Thank you for participating in our survey!
If there are any inquiries, please contact us at [email protected].

----------


## stormhawk

Here's my answers.

1) Yes, I've heard of the _ketapang_ leaf before.

2) Yes, I've used it before.

3) (This is a pretty ambiguous question. Kennedy, I think you should rephrase it in other ways.) My question to you would be, _effective_ in what sense? _Ketapang_ leaves don't work for ALL freshwater fishes.. (think African Rift Lake cichlids.. get it?)

4) To a large extent.

5) Yes, I do know the reason.

6) a) No.
b) Yes.
c) Yes.
d) Yes.

----------


## kennedy_ng

Thanks for your opinions, i edited it already.

----------


## Nonn

1. yes
2. yes
3. no, somefish just don't like what ketapang do to the water (like the Betta simplex from lime stone stream. 
4. b)
5. Yes
6. a) no b) yes c) yes d) yes

----------


## timebomb

> Moderators, I hope you would allow this, but if you don't then please don't hesitate to remove it.


Kennedy, 

There's absolutely no reason why the moderators here would want to remove your post.
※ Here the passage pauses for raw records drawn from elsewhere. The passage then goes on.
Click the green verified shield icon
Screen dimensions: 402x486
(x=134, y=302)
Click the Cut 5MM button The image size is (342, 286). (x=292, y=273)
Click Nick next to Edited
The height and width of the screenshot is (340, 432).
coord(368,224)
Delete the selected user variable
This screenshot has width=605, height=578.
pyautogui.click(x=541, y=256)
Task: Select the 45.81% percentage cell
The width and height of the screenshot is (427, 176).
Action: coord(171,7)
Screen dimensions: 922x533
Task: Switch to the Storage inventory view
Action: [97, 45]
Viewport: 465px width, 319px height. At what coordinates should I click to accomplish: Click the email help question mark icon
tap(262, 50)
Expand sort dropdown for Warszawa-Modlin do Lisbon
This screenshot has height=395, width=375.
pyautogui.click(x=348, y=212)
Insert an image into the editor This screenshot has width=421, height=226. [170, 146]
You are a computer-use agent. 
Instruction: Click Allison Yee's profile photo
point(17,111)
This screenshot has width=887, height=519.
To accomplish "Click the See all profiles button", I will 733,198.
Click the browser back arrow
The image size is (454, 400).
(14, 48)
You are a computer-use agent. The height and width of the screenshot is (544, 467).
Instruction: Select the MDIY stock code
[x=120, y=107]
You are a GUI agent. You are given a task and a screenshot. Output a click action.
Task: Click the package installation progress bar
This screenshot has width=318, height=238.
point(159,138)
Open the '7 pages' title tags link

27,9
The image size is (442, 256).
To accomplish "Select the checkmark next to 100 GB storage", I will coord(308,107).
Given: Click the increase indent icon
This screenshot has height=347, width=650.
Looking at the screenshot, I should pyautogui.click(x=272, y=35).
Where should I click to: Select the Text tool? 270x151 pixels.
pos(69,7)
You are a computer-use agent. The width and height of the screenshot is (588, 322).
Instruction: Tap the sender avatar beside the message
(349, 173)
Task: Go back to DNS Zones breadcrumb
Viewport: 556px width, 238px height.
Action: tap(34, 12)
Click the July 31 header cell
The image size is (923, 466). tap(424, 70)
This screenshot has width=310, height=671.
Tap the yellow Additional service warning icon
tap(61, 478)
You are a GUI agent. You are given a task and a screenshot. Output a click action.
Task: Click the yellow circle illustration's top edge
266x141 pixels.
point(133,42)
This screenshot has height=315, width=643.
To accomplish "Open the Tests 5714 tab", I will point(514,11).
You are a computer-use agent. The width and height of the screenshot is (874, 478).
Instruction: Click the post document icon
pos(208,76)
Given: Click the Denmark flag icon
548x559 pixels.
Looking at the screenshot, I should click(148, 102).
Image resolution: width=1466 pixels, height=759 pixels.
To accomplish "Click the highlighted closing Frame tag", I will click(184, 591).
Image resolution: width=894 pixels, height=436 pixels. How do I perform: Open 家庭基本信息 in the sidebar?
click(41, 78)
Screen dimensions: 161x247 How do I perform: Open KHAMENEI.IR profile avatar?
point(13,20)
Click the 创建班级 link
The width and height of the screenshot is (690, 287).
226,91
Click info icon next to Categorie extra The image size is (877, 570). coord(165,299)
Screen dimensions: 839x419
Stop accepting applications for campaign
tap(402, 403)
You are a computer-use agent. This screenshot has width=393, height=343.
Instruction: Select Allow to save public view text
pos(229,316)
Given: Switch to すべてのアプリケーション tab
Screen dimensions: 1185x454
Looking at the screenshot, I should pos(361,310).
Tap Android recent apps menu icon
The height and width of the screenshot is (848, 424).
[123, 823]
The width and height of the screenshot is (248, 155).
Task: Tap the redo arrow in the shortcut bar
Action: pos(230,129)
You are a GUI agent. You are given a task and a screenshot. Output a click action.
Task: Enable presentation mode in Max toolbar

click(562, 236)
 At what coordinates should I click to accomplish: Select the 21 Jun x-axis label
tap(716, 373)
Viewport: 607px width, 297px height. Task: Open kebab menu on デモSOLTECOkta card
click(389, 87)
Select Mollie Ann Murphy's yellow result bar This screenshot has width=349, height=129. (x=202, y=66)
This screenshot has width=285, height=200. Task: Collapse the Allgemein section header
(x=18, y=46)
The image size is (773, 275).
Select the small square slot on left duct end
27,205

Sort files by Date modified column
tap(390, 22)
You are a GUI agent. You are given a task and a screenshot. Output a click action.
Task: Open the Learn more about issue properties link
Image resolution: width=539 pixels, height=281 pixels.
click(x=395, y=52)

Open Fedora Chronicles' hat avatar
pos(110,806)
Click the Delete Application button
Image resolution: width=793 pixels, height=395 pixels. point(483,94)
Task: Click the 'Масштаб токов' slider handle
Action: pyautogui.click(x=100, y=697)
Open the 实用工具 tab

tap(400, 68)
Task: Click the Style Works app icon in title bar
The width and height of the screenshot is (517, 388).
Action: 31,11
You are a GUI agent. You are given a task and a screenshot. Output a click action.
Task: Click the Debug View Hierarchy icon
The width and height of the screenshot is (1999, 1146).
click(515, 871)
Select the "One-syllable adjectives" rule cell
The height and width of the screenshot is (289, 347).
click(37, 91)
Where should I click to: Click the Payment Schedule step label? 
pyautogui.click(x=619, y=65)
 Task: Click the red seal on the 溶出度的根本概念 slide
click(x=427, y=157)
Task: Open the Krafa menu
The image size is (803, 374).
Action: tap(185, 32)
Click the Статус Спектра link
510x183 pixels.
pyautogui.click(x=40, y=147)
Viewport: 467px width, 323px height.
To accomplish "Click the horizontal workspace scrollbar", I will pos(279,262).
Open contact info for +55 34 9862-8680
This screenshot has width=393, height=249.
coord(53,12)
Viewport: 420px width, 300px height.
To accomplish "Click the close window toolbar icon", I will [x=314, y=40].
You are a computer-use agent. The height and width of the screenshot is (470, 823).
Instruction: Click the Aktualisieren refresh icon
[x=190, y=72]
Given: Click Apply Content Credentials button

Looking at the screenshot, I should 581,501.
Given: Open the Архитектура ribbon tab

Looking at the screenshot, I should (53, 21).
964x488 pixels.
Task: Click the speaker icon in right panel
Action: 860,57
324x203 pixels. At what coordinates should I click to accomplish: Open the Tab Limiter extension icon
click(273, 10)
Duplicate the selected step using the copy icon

You wrote in good English and you and your friends were sincere enough to reveal your names. I believe most of the forum members here would be glad to fill out your survey form. By the way, I think you should also ask those who are filling the form to indicate the country they are from. Hobbyists living in other countries would have a different take on Ketapang leaves. As far as I know, the Ketapang Tree is found only in the tropics. 

Here are my answers:

1. Yes
2. Yes
3. No because the environments which fish live in differs from species to species.
4. b.
5. I think it is because the Ketapang Leaves acidify the water. Also, it makes the water murkier which simulate the natural habitats of certain fish.
6. a) No
b) Yes
c) Don't know
d) No

Loh K L

----------


## RonWill

Kennedy, I see nothing that's out of line. School projects are a good thing, especially 'fishy' ones, so here's my 2cents worth and good luck in compiling the results.

1. Yes
2. Yes (and also in combination with Peat tea)
3. Yes (but guppies and mollies don't seem to like it. Could be that water became too acidic)
4. c) To a small extent 
5. No 
6.
a) Livebearers - No
b) Betta Splendens - Yes
c) Apistogramma - Don’t know 
d) Tetra - Yes

----------


## imported_lily

Hi Kennedy Ng & gang from class 2H of Raffles Institution,

1) Yes
2) Yes
3) I don't know how the Ketapang affect the water but I will use it when my fishes are uncomfortable after a change of water.
4) C
5) No, but I guess ketapang leave are used to bring down the ph level in the water.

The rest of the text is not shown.